Collected data entries
=== Section Start ===

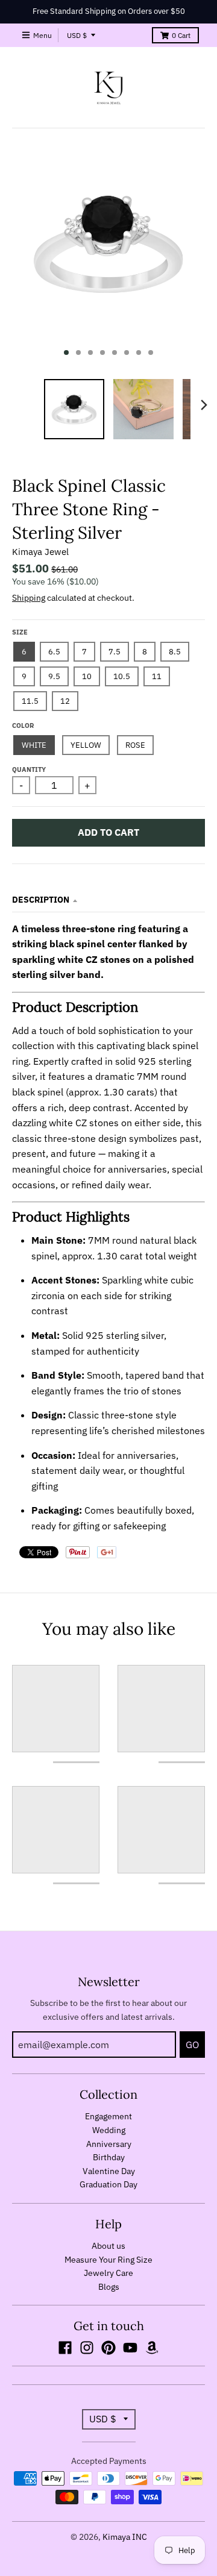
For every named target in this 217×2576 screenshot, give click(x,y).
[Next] (203, 405)
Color (23, 725)
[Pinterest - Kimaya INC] (108, 2347)
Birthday (109, 2157)
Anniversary (108, 2144)
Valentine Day (109, 2171)
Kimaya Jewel (40, 551)
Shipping (28, 597)
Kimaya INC (124, 2536)
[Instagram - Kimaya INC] (87, 2347)
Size (20, 632)
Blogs (108, 2286)
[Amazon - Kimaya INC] (152, 2347)
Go (192, 2045)
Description (40, 899)
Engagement (108, 2116)
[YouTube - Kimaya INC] (130, 2347)
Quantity (29, 769)
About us (108, 2245)
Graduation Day (108, 2184)
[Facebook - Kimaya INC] (65, 2347)
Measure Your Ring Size (108, 2259)
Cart (181, 35)
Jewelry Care (108, 2272)
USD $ (77, 35)
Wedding (108, 2130)
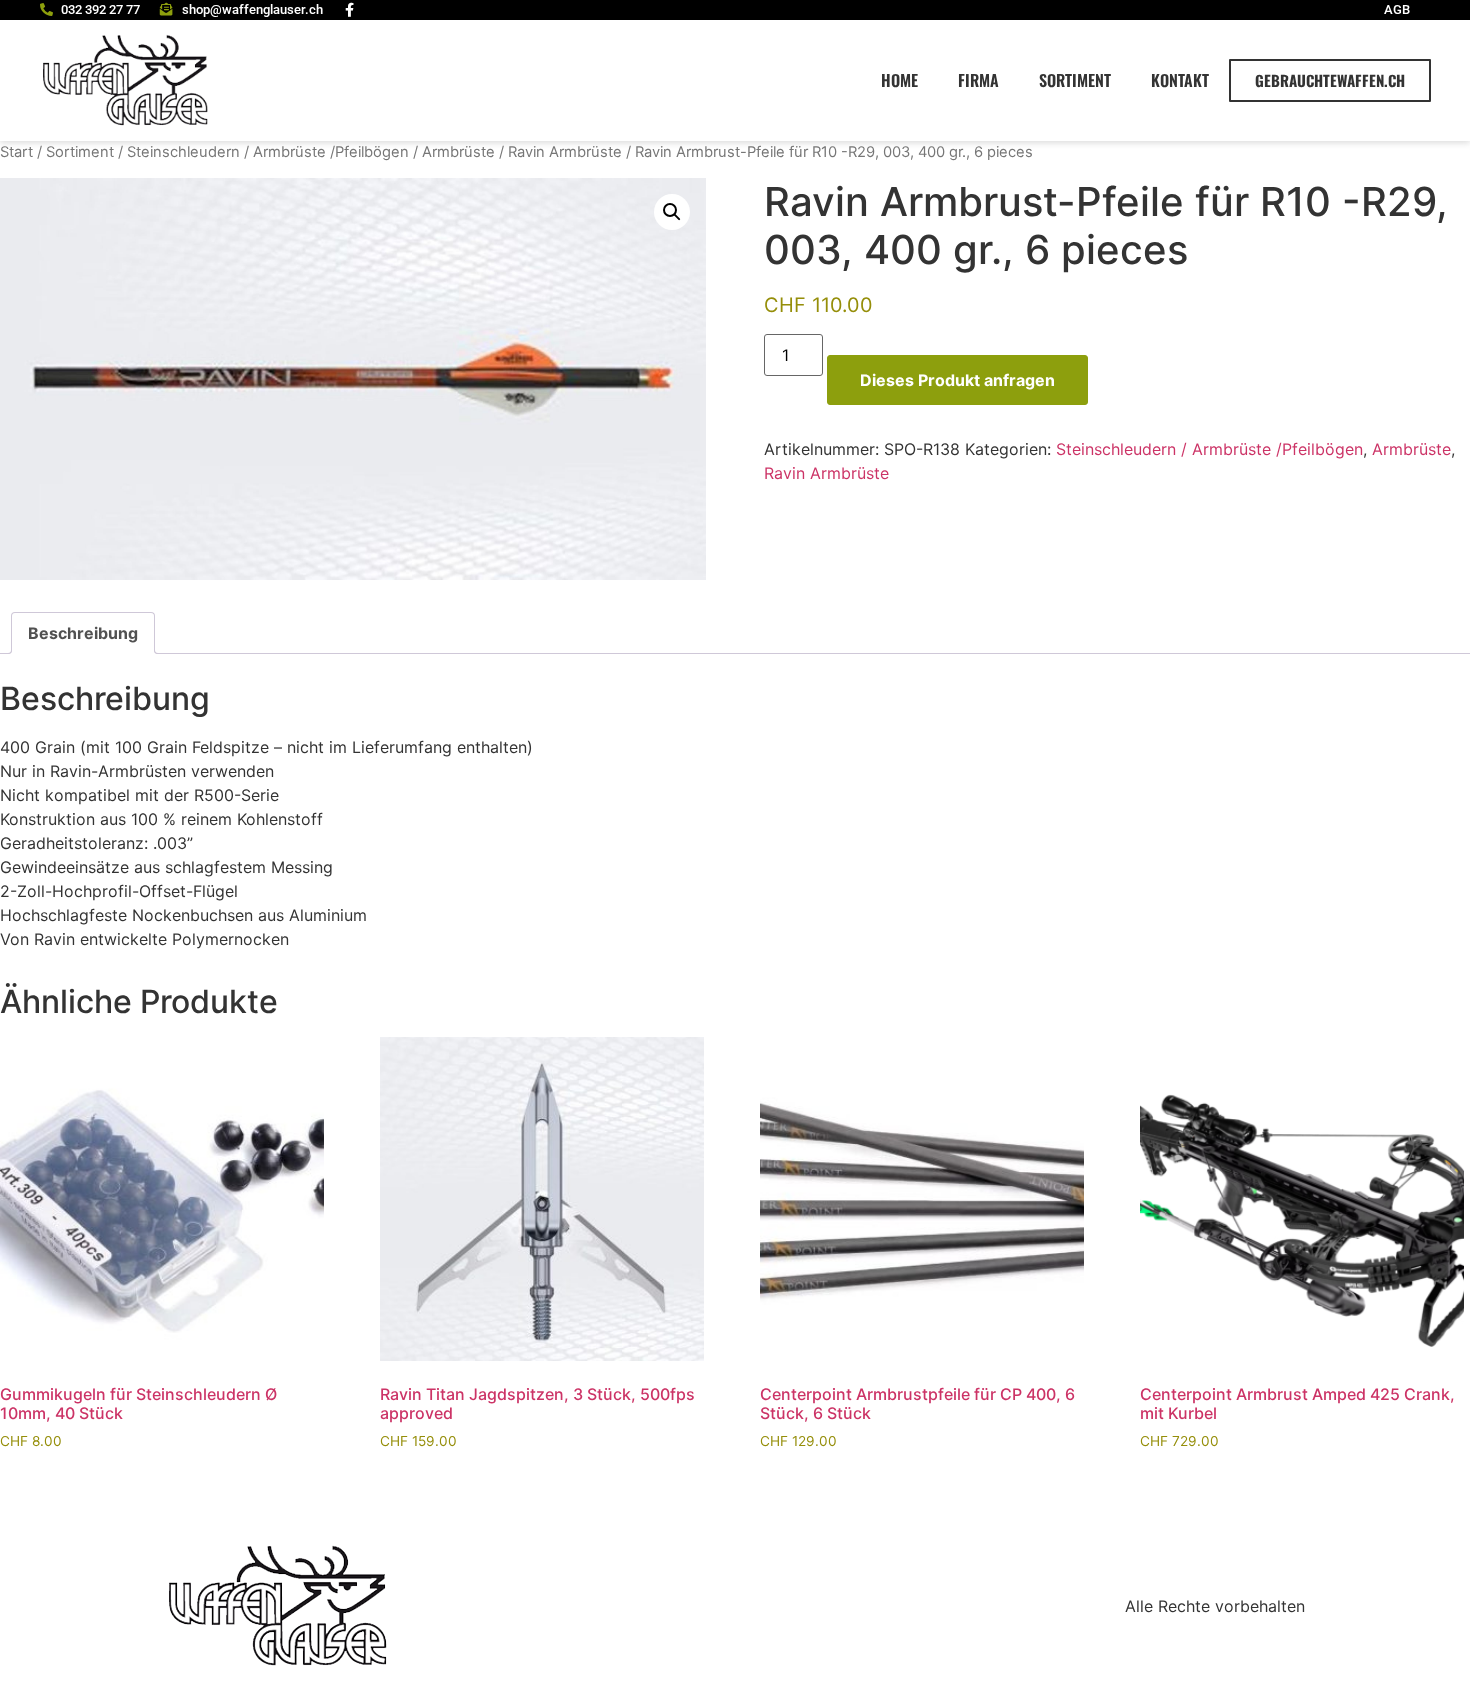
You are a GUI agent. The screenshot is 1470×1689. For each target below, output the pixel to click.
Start (16, 152)
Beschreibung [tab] (83, 633)
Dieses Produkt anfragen (957, 380)
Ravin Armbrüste (565, 152)
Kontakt (1180, 80)
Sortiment (1075, 80)
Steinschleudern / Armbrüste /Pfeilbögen (268, 152)
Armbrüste (458, 152)
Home (899, 80)
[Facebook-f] (350, 10)
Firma (978, 80)
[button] (672, 212)
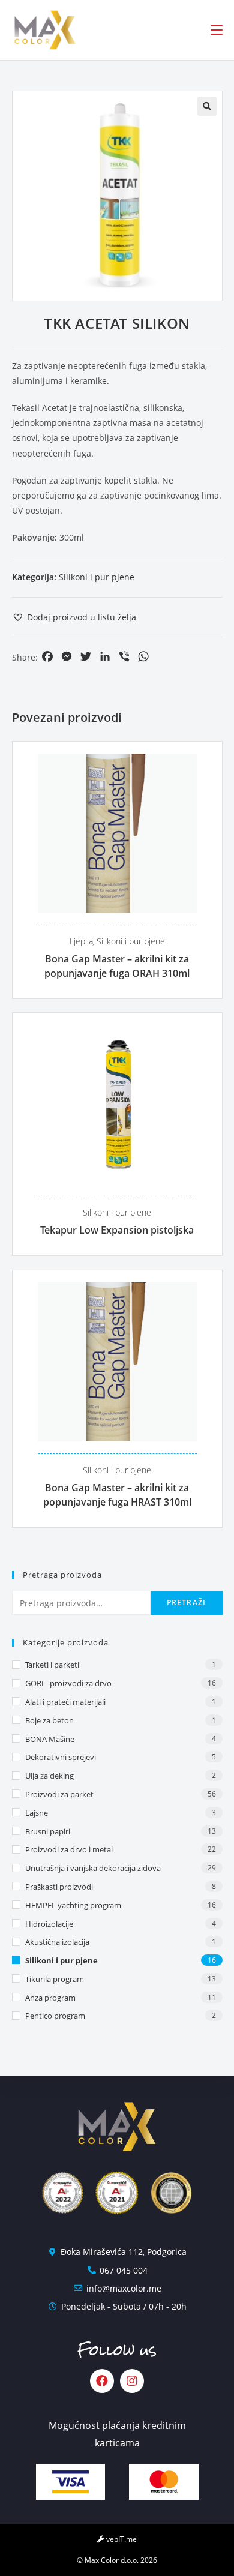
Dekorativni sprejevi (60, 1757)
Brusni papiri (47, 1831)
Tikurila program (54, 1979)
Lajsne (36, 1812)
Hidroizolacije (49, 1923)
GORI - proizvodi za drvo (68, 1683)
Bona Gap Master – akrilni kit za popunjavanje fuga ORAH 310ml (117, 966)
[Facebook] (102, 2381)
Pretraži (186, 1602)
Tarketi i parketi (52, 1664)
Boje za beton (49, 1720)
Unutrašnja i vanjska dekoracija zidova (93, 1868)
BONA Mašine (49, 1739)
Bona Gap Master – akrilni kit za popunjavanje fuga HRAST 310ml (117, 1495)
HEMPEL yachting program (73, 1905)
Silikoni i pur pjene (96, 577)
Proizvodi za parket (59, 1794)
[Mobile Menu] (217, 30)
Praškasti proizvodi (59, 1886)
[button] (74, 617)
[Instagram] (132, 2381)
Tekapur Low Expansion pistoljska (117, 1230)
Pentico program (55, 2015)
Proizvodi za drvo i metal (69, 1849)
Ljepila (81, 941)
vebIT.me (120, 2539)
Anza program (50, 1997)
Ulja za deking (49, 1775)
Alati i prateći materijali (65, 1701)
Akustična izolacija (57, 1941)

=== Section End ===

**What you are asked to do:** Through the line containing "GORI - proizvodi za drvo (68, 1683)" and no further, restate the data above word for word from its first line, leaving out pictures.

**Solution:**
For every named target in this 217×2576 screenshot, give click(x,y).
[Next] (203, 405)
Color (23, 725)
[Pinterest - Kimaya INC] (108, 2347)
Birthday (109, 2157)
Anniversary (108, 2144)
Valentine Day (109, 2171)
Kimaya Jewel (40, 551)
Shipping (28, 597)
Kimaya INC (124, 2536)
[Instagram - Kimaya INC] (87, 2347)
Size (20, 632)
Blogs (108, 2286)
[Amazon - Kimaya INC] (152, 2347)
Go (192, 2045)
Description (40, 899)
Engagement (108, 2116)
[YouTube - Kimaya INC] (130, 2347)
Quantity (29, 769)
About us (108, 2245)
Graduation Day (108, 2184)
[Facebook - Kimaya INC] (65, 2347)
Measure Your Ring Size (108, 2259)
Cart (181, 35)
Jewelry Care (108, 2272)
USD $ (77, 35)
Wedding (108, 2130)
You are a GUI agent. The screenshot is 1470×1689. For each target below, output the pixel to click.
Start (16, 152)
Beschreibung [tab] (83, 633)
Dieses Produkt anfragen (957, 380)
Ravin Armbrüste (565, 152)
Kontakt (1180, 80)
Sortiment (1075, 80)
Steinschleudern / Armbrüste /Pfeilbögen (268, 152)
Armbrüste (458, 152)
Home (899, 80)
[Facebook-f] (350, 10)
Firma (978, 80)
[button] (672, 212)
Dekorativni sprejevi (60, 1757)
Brusni papiri (47, 1831)
Tikurila program (54, 1979)
Lajsne (36, 1812)
Hidroizolacije (49, 1923)
GORI - proizvodi za drvo (68, 1683)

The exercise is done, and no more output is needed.